Here at the office I’m still cleaning out parts of the building that haven’t seen human habitation since 2020… And today’s bit of entertainment is powering up a few antiques found in one of the labs.
The first machine is an old Quantex that the company picked up from G2 Interactive back when we first started (they didn’t pay, so we kept the equipment).
Anyway, all of the caps looked ok so I gave it some juice – and it fired right up!

After a CMOS reset and some jumpering to properly configure the machine, it went right into Windows XP (Home, SP2)…

The video banding is somewhat expected from that circa 2001 PCI Diamond Stealth 64 VGA card – which has been upgraded with the extra ram!
It always surprises me just how snappy WinXP is compared to today’s OS travesties – even on a machine with a CPU you’d find in a modern calculator and less ram than your refrigerator.
Next up we’ll go a bit further back in time… Back to the last century…

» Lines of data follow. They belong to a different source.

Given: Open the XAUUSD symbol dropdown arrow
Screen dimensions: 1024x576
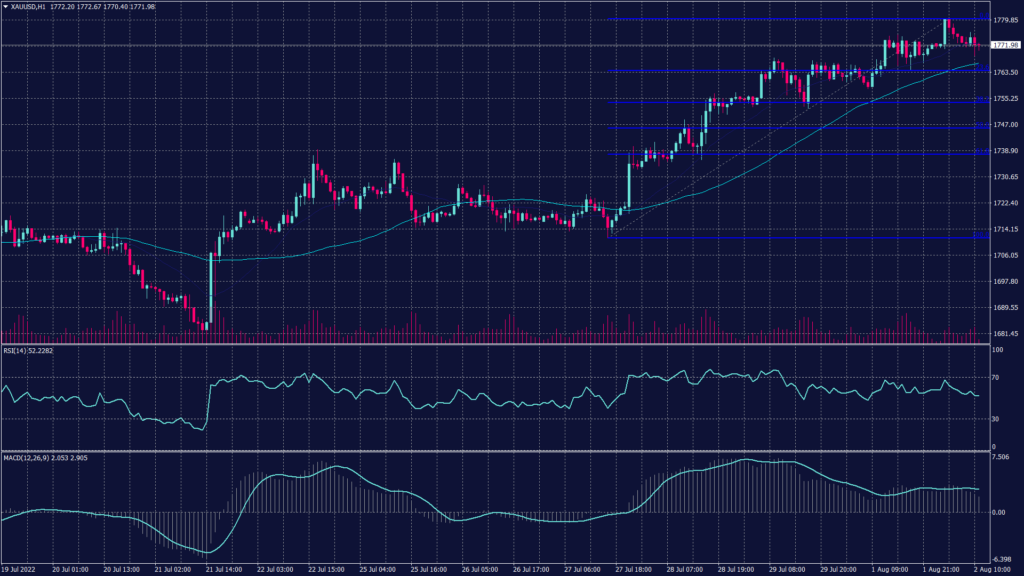Looking at the screenshot, I should coord(7,7).
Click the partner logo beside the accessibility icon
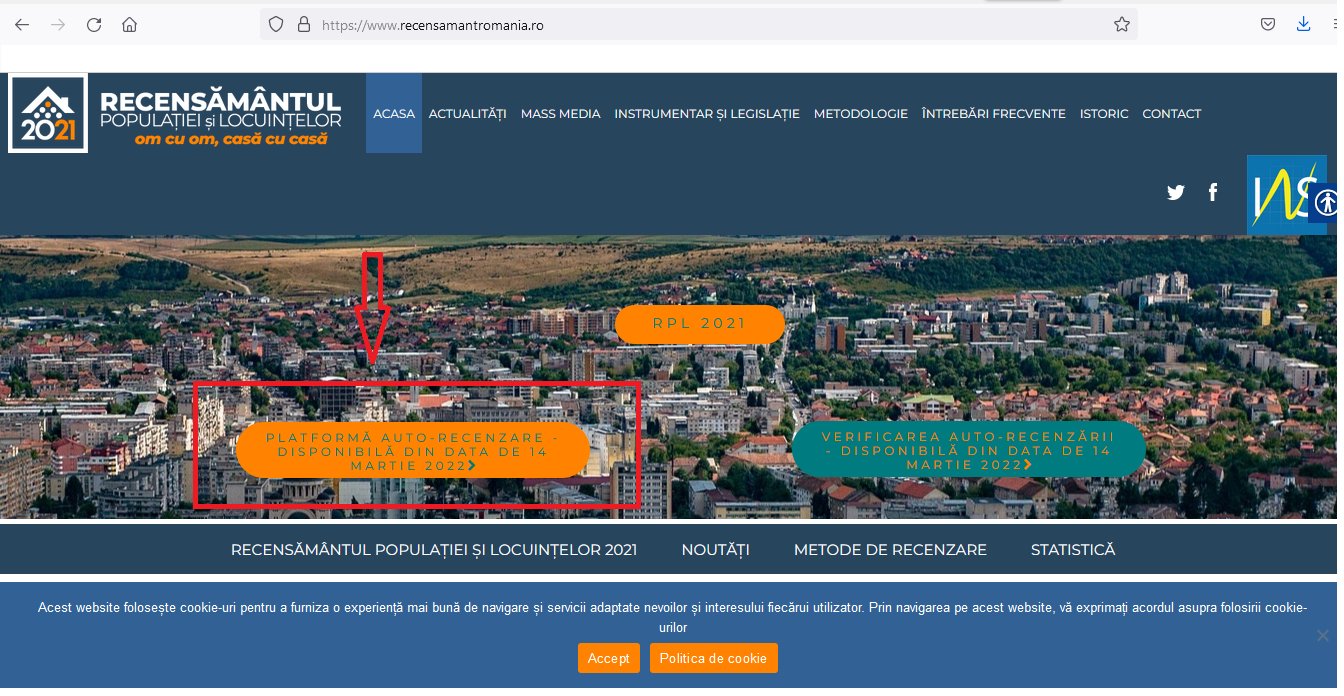The height and width of the screenshot is (696, 1344). pos(1286,194)
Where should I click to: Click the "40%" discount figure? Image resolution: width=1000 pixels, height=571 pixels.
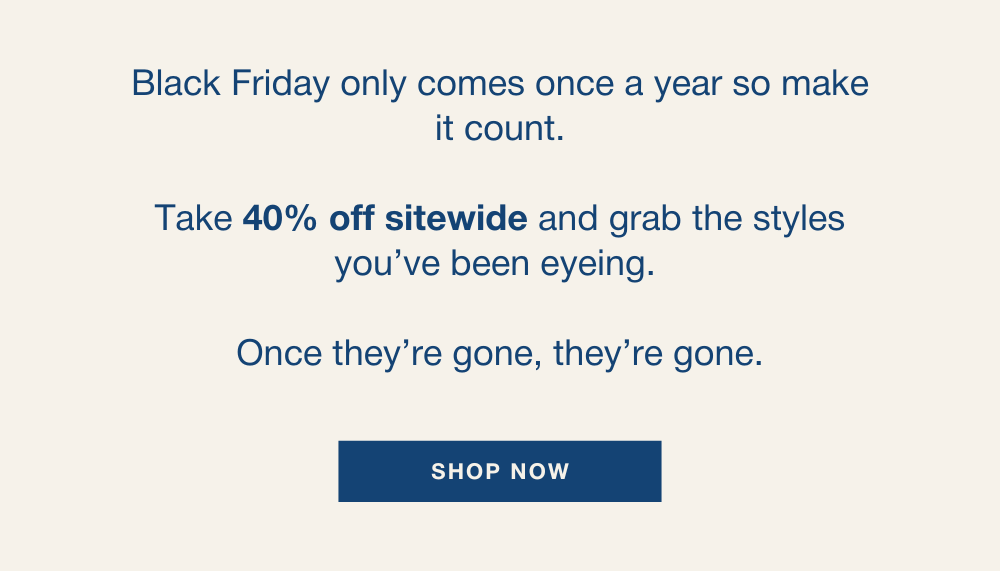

That there is a Slot-1 233Mhz Pentium II – and it too appears to still work… Unlike modern computers, where if you turn them off for a couple of weeks they give up the ghost, Y2K machines don’t seem to care that 20-25 years have passed since they last saw electricity.
One interesting quirk with this particular machine is in the BIOS:

Here’s the “SeePU & Chipset Setup” screen… SeePU? Whatever. 🙂
Unfortunately, the HD on this machine had been pulled sometime in the last 25 years and it’s unhappy with the WinXP install on the 10Gig drive from the first machine. But – I’m sure if I felt like it I could install 95/98/XP on this machine just fine.